11.4 Any goods which have been replaced will belong to the Company. Any repaired or replacement goods will be liable to repair, replacement or refund under the terms specified in condition 11.2 for the unexpired portion of the 12 month period (as the case may be) from the original date of resale of the repaired or replaced goods.
- Liability
Subject to the Unfair Contract Terms Act 1977, and the “requirement of reasonableness” therein in the event of any claim against the Company in respect of any matter whatsoever, the liability (if any) of the Company shall be limited to the replacement of the goods sold by the Company in respect of when the liability (if any) arises only, and under no circumstances shall the Company be liable to the Customer or any other party for any consequential loss or damage whatsoever.
- Force Majeure
Every effort will be made to carry out the contract but its due performance is subject to cancellation by the Company and to such variations as the Company may find necessary as a result of inability to secure labour, materials or supplies as a result of any act of God, War, Strike, Lockout, other Labour Dispute, Fire, Flood, Drought, Legislation or other cause (whether of the foregoing class or not) beyond the Company’s control. The Company shall be under no liability for failures, variations and delays attributable to causes beyond its control.
- Entire Agreement
14.1 The Contract contains all the terms which the Company and the Buyer have agreed in relation to the goods and supersedes any prior written or oral agreements, representations or understandings between the parties relating to such goods. The Buyer acknowledges that it has not relied on any statement, promise or representation made or given by or on behalf of the Company which is not set out in this Contract.

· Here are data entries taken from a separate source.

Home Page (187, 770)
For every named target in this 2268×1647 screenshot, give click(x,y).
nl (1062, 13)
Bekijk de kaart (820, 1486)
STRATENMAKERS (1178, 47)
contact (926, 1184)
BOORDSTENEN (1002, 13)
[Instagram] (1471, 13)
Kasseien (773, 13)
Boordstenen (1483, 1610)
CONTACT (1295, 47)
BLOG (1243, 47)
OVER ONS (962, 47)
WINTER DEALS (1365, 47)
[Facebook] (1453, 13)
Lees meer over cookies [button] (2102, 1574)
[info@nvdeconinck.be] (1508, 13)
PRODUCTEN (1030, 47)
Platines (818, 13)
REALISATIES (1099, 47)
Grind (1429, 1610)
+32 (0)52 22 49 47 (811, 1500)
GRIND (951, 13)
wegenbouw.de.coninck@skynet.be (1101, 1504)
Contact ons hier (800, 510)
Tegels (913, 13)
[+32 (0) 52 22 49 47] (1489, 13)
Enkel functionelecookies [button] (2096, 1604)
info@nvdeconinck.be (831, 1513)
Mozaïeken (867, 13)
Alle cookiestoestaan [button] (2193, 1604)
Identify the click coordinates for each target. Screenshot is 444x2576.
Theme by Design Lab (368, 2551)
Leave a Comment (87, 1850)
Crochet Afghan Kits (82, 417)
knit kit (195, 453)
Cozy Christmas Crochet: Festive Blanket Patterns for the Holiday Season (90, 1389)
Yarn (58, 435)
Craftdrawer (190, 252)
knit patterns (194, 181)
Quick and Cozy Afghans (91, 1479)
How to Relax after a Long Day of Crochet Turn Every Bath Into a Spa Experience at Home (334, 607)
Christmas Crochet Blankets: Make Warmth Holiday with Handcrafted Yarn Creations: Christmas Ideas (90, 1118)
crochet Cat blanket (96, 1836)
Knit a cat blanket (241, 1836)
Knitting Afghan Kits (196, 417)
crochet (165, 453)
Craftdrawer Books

- Other Conditions of Sale
By Ordering any goods from the Company, the Customer will be deemed to have accepted that these Conditions take precedence over any other conditions contained on or in any letter, acceptance form, receipt or the like received by the Customer in connection with the goods so ordered and that any such other conditions will not form part of the contract between the Company and the Customer for the sale of such goods. For the avoidance of doubt, in the case of products specifically stocked at the request of the Customer, any additional terms do apply in addition to these Conditions do not form part of the contract for the sale of such goods between the Company and the Customer.
- Proper Law
These Conditions and all quotations, offer and acceptances shall be governed by and construed according to English Law.